Dec. 18, 2013 — Jurors began deliberation in a Carter County manslaughter case Tuesday afternoon.
At press time, the fate of Clifford “Boomer” Cathey, the Grayson man accused of manslaughter in the 2012 New Years' Day beating death of Heath Toney, had not been decided.
The day began with the prosecution calling Det. Travis Steele to the stand a second time for a review of evidence.
Steele testified that there was no reason to send a hair found on the knife collected at the scene for DNA testing.
He said because the knife matched a description of one owned by the victim, authorities believed it to belong to Toney.
Cathey chose not to testify on his own behalf and the defense chose to rest without calling witnesses.
After breaking for lunch, both sides gave closing arguments.
Defense attorney Brian Hewlett focused on the inconsistent testimony between witnesses.

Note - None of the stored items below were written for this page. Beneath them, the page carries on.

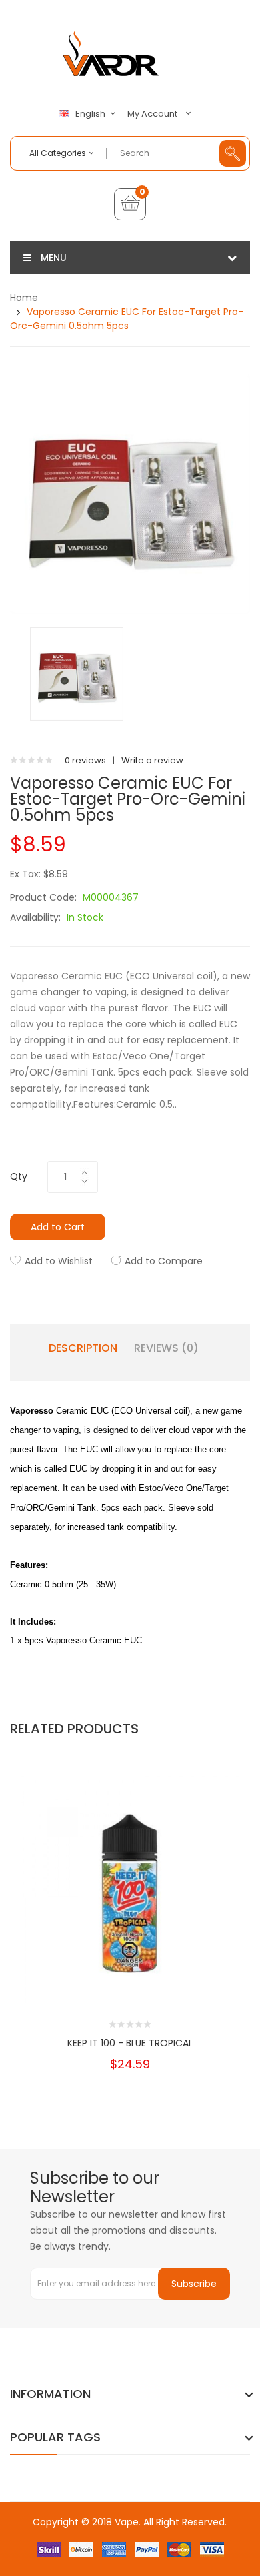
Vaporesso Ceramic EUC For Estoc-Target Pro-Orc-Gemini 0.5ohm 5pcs (126, 318)
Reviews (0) (166, 1348)
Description (83, 1348)
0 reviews (85, 760)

“You can't have it both ways,” Hewlett said. “There was no structural damage to the skull. It doesn't make sense that Mr. Toney could be kicked in the head and have no scalp laceration or bruising.”

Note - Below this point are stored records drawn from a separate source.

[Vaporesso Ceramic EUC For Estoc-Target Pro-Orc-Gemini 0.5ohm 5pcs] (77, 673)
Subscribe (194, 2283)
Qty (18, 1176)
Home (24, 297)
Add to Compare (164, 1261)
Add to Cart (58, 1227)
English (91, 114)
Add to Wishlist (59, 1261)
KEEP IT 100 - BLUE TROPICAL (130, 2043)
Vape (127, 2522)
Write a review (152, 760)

Hewlett pointed out a lack of evidence gathered at the scene, and questioned the knife, which he called a “red herring.”
“Mr. Cathey would have to have been a mind reader to know what kind of knife to plant on the scene,” Hewlett said.
“Negative results are just as meaningful as positive results,” Hewlett added. “There was a lack of evidence on the dirty boots and no sign that they had been cleaned.”
Ultimately, the testimony of Brian Rice, the co-defendant that changed his story on the witness stand was Hewlett's main point.
“Rice had made a deal with the prosecution so why change his testimony?” he asked the jury.
Commonwealth's Attorney Brandon Ison told jurors that calls made to 911 by Cathey were more for self preservation than to help Mr. Toney.